## TASK REQUIREMENTS
Pictures are not repeated. Every line from the beginning of the entries through the one with "Image resolution: width=573" is restated exactly.

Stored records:
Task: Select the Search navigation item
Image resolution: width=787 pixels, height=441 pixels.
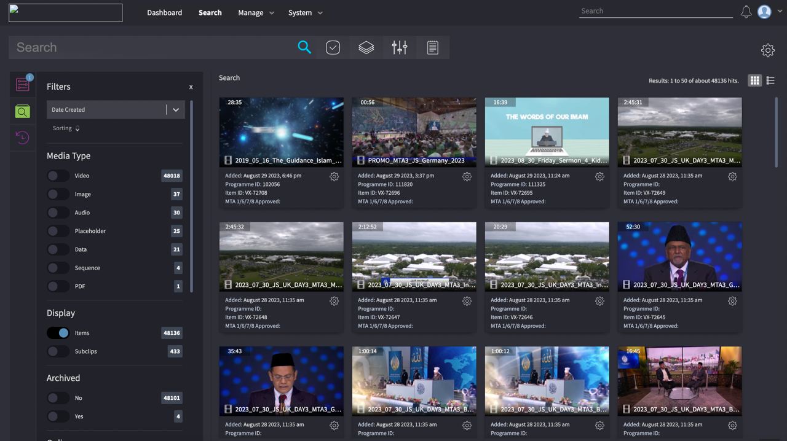Action: pyautogui.click(x=210, y=13)
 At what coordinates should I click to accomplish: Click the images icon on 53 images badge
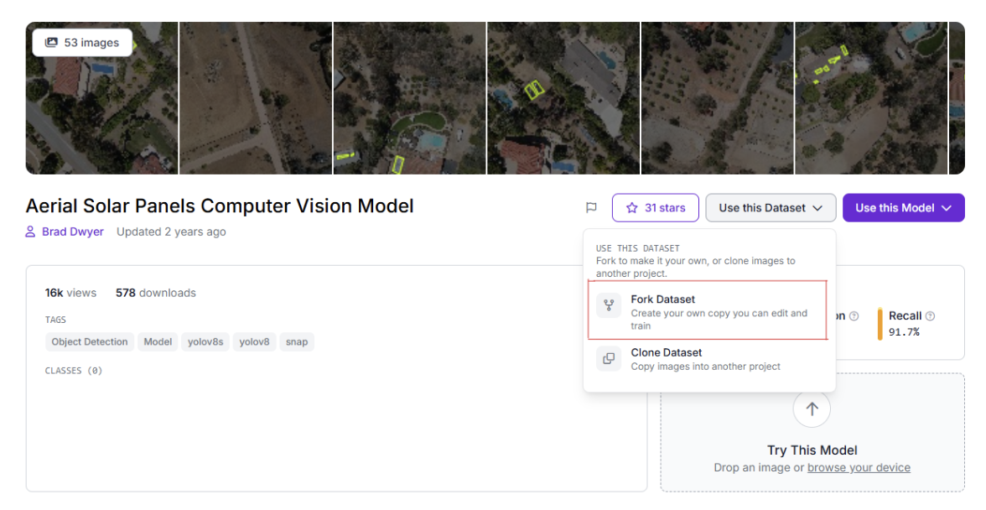[52, 43]
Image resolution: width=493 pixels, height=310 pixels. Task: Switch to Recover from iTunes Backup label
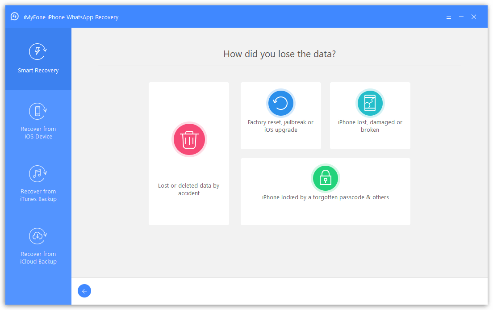pyautogui.click(x=38, y=195)
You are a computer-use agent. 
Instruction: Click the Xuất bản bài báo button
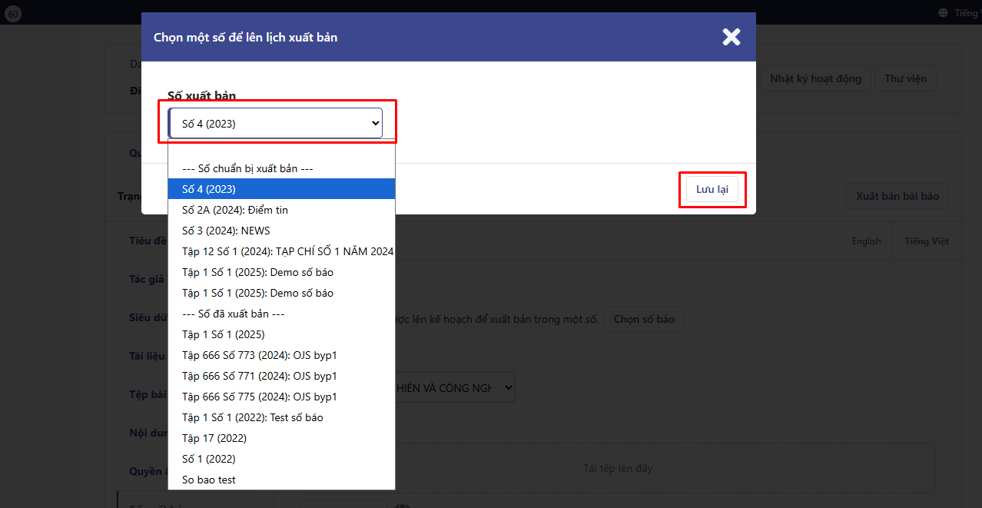pos(897,196)
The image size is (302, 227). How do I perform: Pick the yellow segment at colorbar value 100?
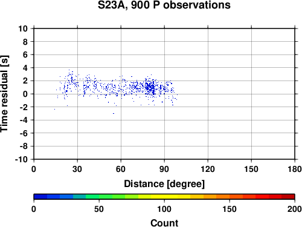tap(164, 197)
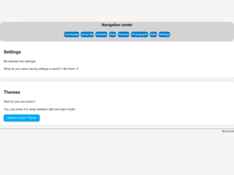Click the 'Wait it's just one button?' text
The image size is (234, 175).
[x=20, y=102]
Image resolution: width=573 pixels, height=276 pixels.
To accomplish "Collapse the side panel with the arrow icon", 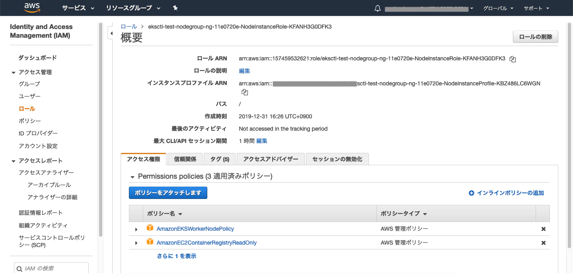I will point(112,33).
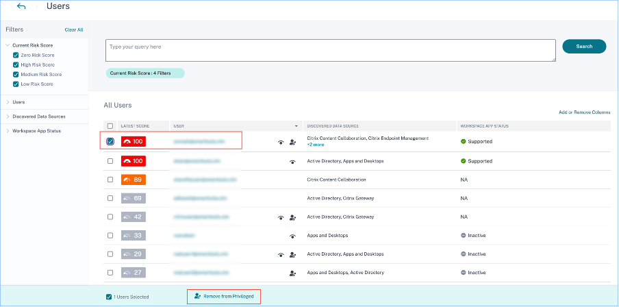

## EXERCISE SOLUTION
Task: Select the Search navigation item
Image resolution: width=787 pixels, height=441 pixels.
Action: pyautogui.click(x=210, y=13)
 At what coordinates should I click to accomplish: Click the images icon on 53 images badge
[52, 43]
Image resolution: width=493 pixels, height=310 pixels. Task: Switch to Recover from iTunes Backup label
pyautogui.click(x=38, y=195)
You are a computer-use agent. 
Instruction: Click the Xuất bản bài báo button
pos(897,196)
The image size is (302, 227). How do I perform: Pick the yellow segment at colorbar value 100?
tap(164, 197)
Click the 'Wait it's just one button?' text
The image size is (234, 175).
[x=20, y=102]
Image resolution: width=573 pixels, height=276 pixels.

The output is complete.